Opposition to German loans with 8% charge

六月 30, 1995

The German government is considering charging up to 8 per cent interest on student loans as part of a wider plan to reform the student subsistence grant.

The money generated would be redirected to finance skilled workers to train towards their master craftsmen certificates. Currently students whose parents cannot afford to pay their higher education costs receive government aid - half gift and half interest-free loan - under the federal education assistance act (BAfvG).

Under the proposal, they would still only have to pay back half of the money they received, but they would have to start repaying the other half, with interest, four years after graduating. Talks are under way with the Deutsche Ausgleichsbank on how such a loans system would be operated.

The idea has met with a predictable outcry from the opposition Social Democrats and student groups.

Even the student Christian Democrat organisation said it would "scare off" less well-off students and undermine the BAfvG's aim to create equality of opportunity.

An education ministry spokesman said charging interest on student loans was just one of a number of ideas for BAfvG reform "at a time of tight budgets and the necessary setting of priorities".

But plans to introduce a Meister-BAfvG - funding for advanced training for skilled workers to gain their master of crafts certificates - were more advanced, he said. A reform bill will be presented to the Bundestag before the end of the year.

Education minister Jurgen Ruttgers said he expected 90,000 applicants a year to apply for the Meister-BAfvG - 60,000 on part-time courses and 30,000 full-timers. It would cost DM400 million (Pounds 180 million) a year, with the government providing 65 per cent of the funding and the states paying the rest. Meister students would receive a maximum of DM980 a month.

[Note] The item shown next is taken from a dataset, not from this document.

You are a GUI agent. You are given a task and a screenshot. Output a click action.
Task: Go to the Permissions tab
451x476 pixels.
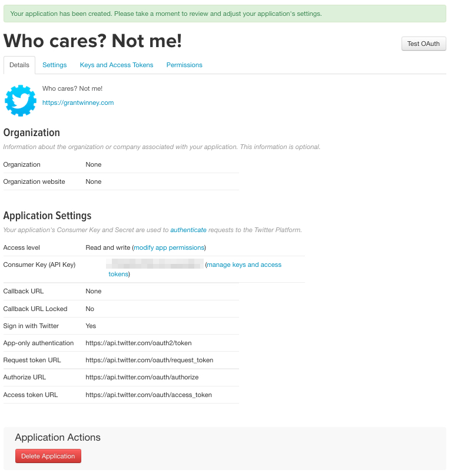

Like plans for the student BAfvG, half the money would be in the form of a loan with interest. But qualified master craftsmen who set up their own business and create at least two jobs in the process, would receive a 50 per cent discount. The Meister-BAfvG conforms to the CDU policy of strengthening small and medium-sized companies, considered the backbone of economic growth. But SPD education spokesman Marianne Tidick called the Meister-BAfvG plans a "bravado act without constitutional basis" and said the Social Democrat states would try to block it.

The association of young tradesmen said the planned maximum of DM980 a month was "completely inadequate" and would not redress their disadvantage in comparison to higher education student grants. But a recent survey on the BAfvG by the student welfare organisation Deutsche Studentenwerk also revealed that only 24 per cent of west German students and 55 per cent of east Germans qualify for the state aid under the current means test.

Many students are supported either by their parents or by part-time work. Two thirds of German students have part-time jobs.